Lors des précédents articles relatifs au risque des atmosphères explosives (ATEX) dans l’industrie, nous nous sommes intéressés aux notions fondamentales sur les zones ATEX et avons proposé une aide au choix des équipements en zone ATEX. Nous nous sommes ensuite focalisés sur les essais à réaliser en laboratoire afin de caractériser l’inflammabilité et l’explosivité des substances. Puis, nous nous sommes concentrés sur la notion de sécurité intégrée et sur la méthodologie à mettre en œuvre dans une étude de risques ATEX. Dans ce numéro, nous allons vous proposer une aide au choix des matériels électriques et non électriques en zone ATEX.
RAPPEL SUR LES ATEX
Qu’est-ce qu’une ATEX ?
Selon la directive de référence (DIRECTIVE 1999/92/CE, 1999), une atmosphère explosive (ATEX) est un mélange avec l’air, dans les conditions atmosphériques, de substances inflammables sous forme de gaz, vapeurs, brouillard ou poussières dans lequel, après inflammation, la combustion se propage à l’ensemble du mélange non brûlé. En d’autres termes, une ATEX est un nuage de combustible en suspension dans l’air. Ce combustible peut être une vapeur inflammable (par exemple à la surface d’un liquide inflammable qui s’évapore facilement), un gaz inflammable (comme le propane ou le méthane), un brouillard (un brouillard d’huile en microgouttelettes en suspension dans l’air par exemple) ou un solide pulvérulent (de la farine en suspension dans l’air par exemple).
Qu’impose la directive européenne 1999/92/CE ?
L’objectif de la directive 1999/92/CE est d’améliorer la protection en matière de sécurité et de santé des travailleurs susceptibles d’être exposés au risque d’atmosphères explosives.
Qu’implique-t-elle pour l’employeur ?
Il faut savoir que la directive 1999/92/CE a été transposée en droit français par le décret n°2008-244 du 07/03/2008 codifié aux articles R4216-31 et R4227-42 à R4227-54 du Code du travail. Se mettre en conformité vis-à-vis du risque ATEX est donc une obligation réglementaire faisant entièrement partie du Code du travail.
L’employeur, et plus largement l’exploitant d’un site, a les responsabilités suivantes vis-à-vis du risque ATEX. Il est de sa responsabilité :
- D’évaluer les risques d’explosion d’une ATEX dans son établissement ;
- De classer en zones les emplacements dangereux ;
- De prendre des mesures techniques et organisationnelles de protection contre les explosions ;
- De sélectionner les nouveaux appareils et les systèmes de protection utilisés dans les zones dangereuses selon les directives 94/9/CE (avant avril 2016) et 2014/34/UE (depuis avril 2016) ;
- De coordonner les différents intervenants travaillants sur son site afin de diminuer les risques ;
- De rédiger un document relatif à la protection contre les explosions (DRPCE) mise en place sur son site.

_DONNÉES FOURNIES_

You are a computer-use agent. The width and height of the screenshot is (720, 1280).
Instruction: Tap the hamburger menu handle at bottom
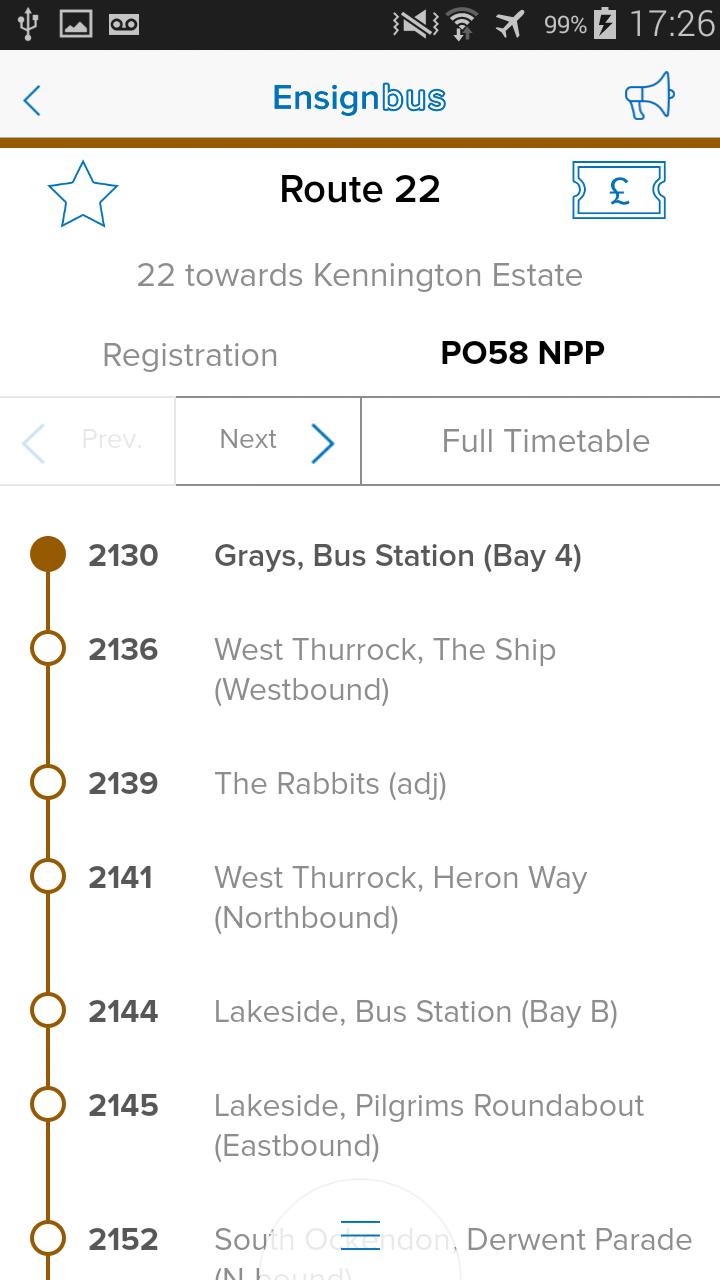[360, 1234]
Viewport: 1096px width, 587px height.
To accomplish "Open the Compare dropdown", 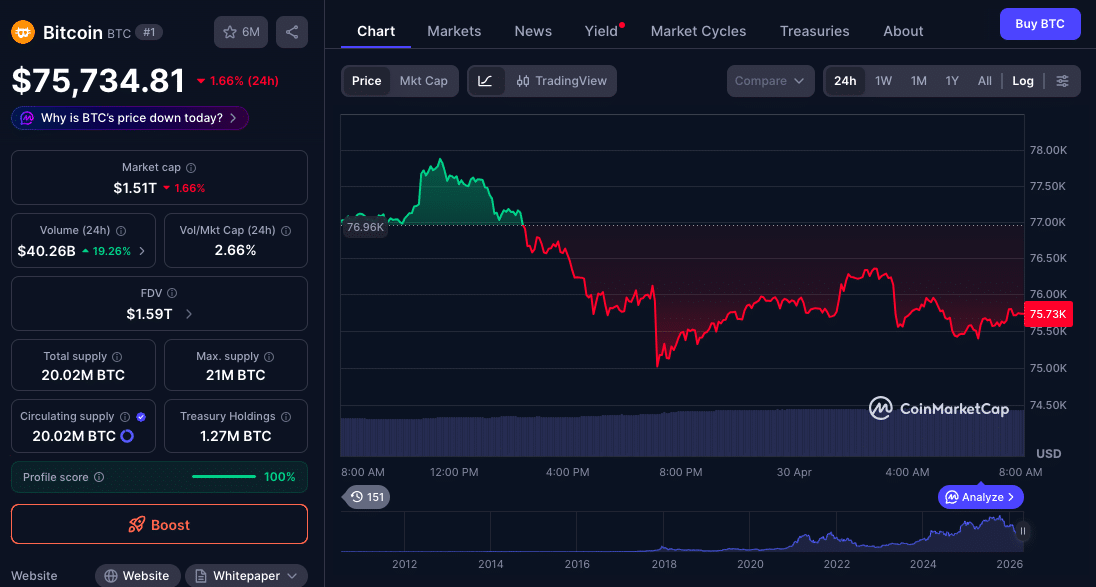I will (x=770, y=80).
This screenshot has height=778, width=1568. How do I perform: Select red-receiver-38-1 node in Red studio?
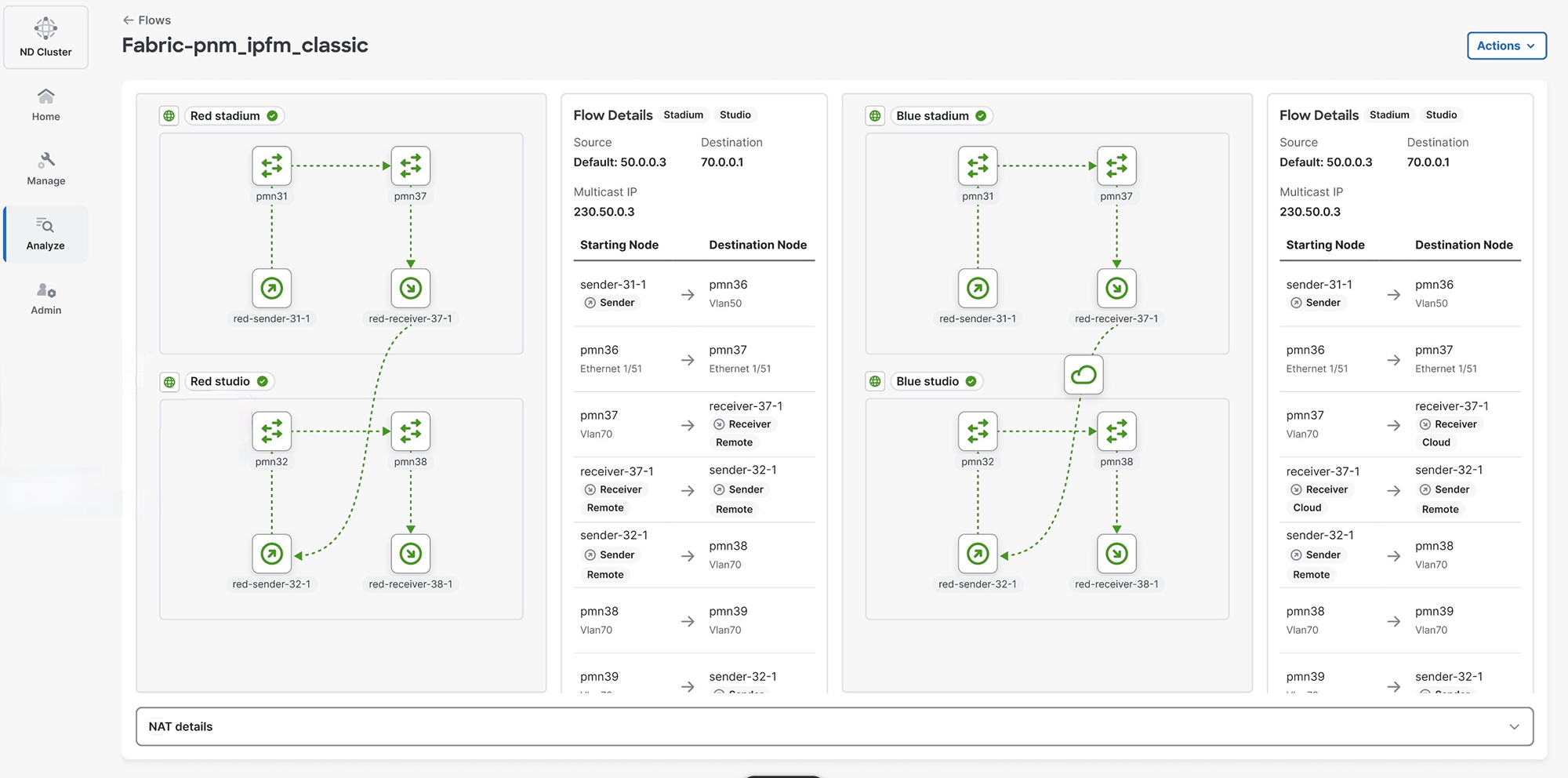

_CONSIGNE_
Reprenez le texte sur les atmosphères explosives (ATEX) juste après sa dernière phrase et poursuivez sa rédaction.

_RÉPONSE_
Le classement des zones à risques d’explosion
(Selon la directive 1999/92/CE)
Définition des zones
Ce classement est une exigence de la directive 1999/92/CE. Les zones sont des espaces tridimensionnels délimités et classés en fonction de la fréquence et de la durée d’apparition d’une ATEX. Le classement en zone s’effectue toujours sous la responsabilité du chef d’établissement. Dans ce tableau, nous proposons la notion de probabilité d’apparition de l’ATEX qui est directement liée à la définition d’une zone.
À quelle norme puis-je me référer pour le classement des zones ?
Certaines normes existent pour l’aide au classement de zones ATEX. Il est à noter que ces normes n’ont réglementairement pas d’obligation à être appliquées et proposent une méthodologie pour ce classement de zone. On en retrouve principalement deux, pour le cas des gaz et vapeurs et pour le cas des poussières :
- EN 60079-10-1 Classement des zones (gaz)
- EN 60079-10-2 Classement des zones (poussières)
Il existe également des documents ou guides établis par des corporations (UIC, GESIP, etc.). Ces documents proposent souvent un classement de zone forfaitaire selon le type d’industrie. Si vous avez des doutes sur le classement de zone à appliquer sur votre site, n’hésitez pas à faire appel à des organismes dont c’est le métier !
Une fois les zones définies, il faudra s’assurer que le matériel présent ou installé dans ces zones soit en adéquation et conforme au classement de zone. Pour cela, on se réfère à la directive européenne 2014/34/UE qui impose un certain nombre de règles aux fabricants d’équipement afin que les matériels produits pour ces zones soient sûrs. La directive ne s’adresse pas à l’exploitant comme la directive 1999/92/CE, mais aux fabricants d’équipements destinés à être utilisés en zone ATEX.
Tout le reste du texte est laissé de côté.